"There's nobody in this town that doesn't know somebody who works in this steel works"
Nearly 1,000 job losses at Tata's Scunthorpe plant will leave workers worried well beyond the gates of the huge works in a town synonymous with steel-making.
For 150 years the industry has dominated the economy and the landscape of north Lincolnshire.
At its height, in the 1950s, steel-making employed close to 30,000 people in the town but these numbers have steadily declined over the last 40 years.
Despite that only a fraction of this number is still employed in making steel, the current workforce of 4,000 is still by far the biggest in the private sector in the area and supports thousands more in the region.
Works chaplain the Reverend Peter Vickers said losing almost a quarter of these jobs will ripple out into the whole region.
He said he thinks in terms of 900 job losses meaning 2,700 immediate family members impacted by the announcement. Then, he said, he multiplies that by four to work out the number of people in the wider economy who are affected.

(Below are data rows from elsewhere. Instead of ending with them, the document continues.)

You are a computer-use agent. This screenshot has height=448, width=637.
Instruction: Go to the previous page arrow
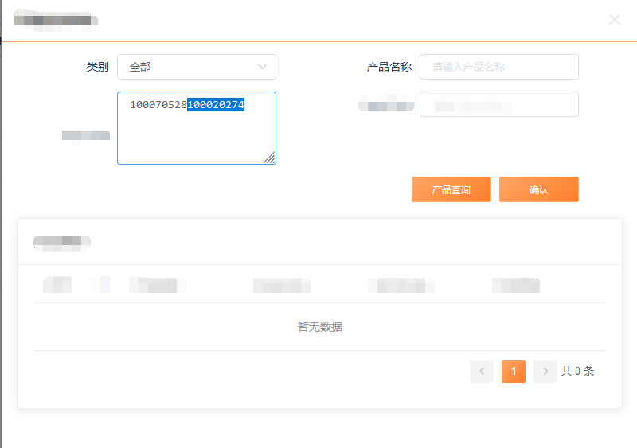click(481, 371)
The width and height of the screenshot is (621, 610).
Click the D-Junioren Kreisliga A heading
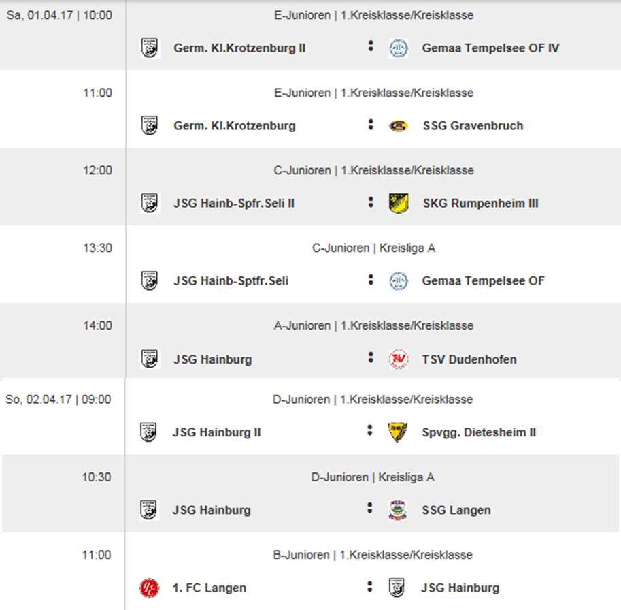373,477
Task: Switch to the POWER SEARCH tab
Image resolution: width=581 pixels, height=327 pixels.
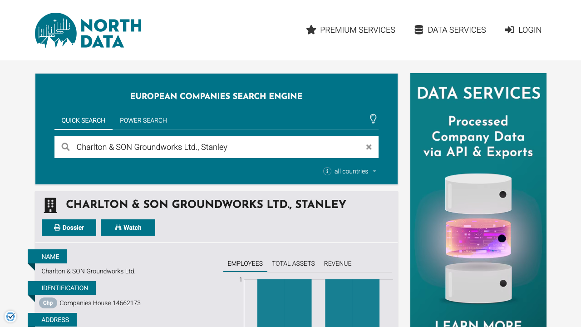Action: click(x=143, y=120)
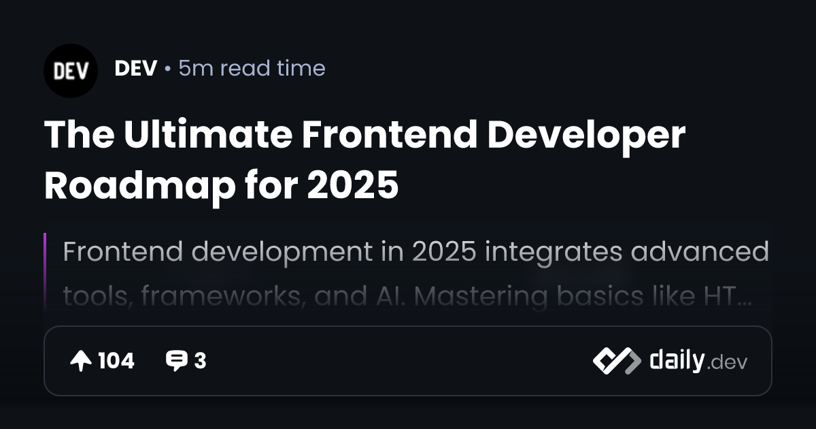Click the "5m read time" label
816x429 pixels.
[x=252, y=68]
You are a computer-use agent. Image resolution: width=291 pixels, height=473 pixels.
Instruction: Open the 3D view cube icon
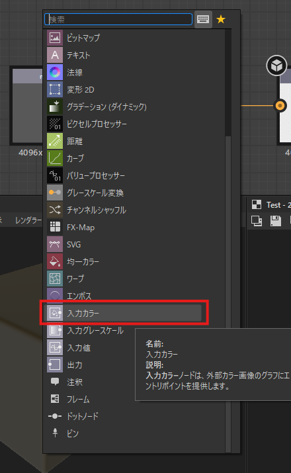(x=276, y=65)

Community union convenor Paul McBean said:
Liz Redfern, leader of North Lincolnshire council, said the industry had been hit by a "perfect storm" and was a blow that has come just as the town had recovered from around 500 job losses at the plant four years ago.
Mrs Redfern said the challenge was to replace the relatively high-paid, high skilled jobs at the steel works.
The Tory councillor said she had already set up a taskforce to respond to the job losses and has spoken to business minister Anna Soubry about how Government can help.
Scunthorpe is one of Tata's two integrated steel works in the UK - it makes steel from the beginning of the process to a full range of products. Only recently, the plant announced it had supplied a million tonnes of rails for the UK's train network in one year.
The works loom over Scunthorpe with the "Four Queens" blast furnaces - built between 1938 and 1954 - providing a skyline as familiar to those in north Lincolnshire as the Empire State Building is to New Yorkers.
The familiar red glow over the dark hulks of Queen Bess, Queen Victoria, Queen Anne and Queen Mary at night is thought to have inspired Scunthorpe's motto: "The heavens reflect our labours."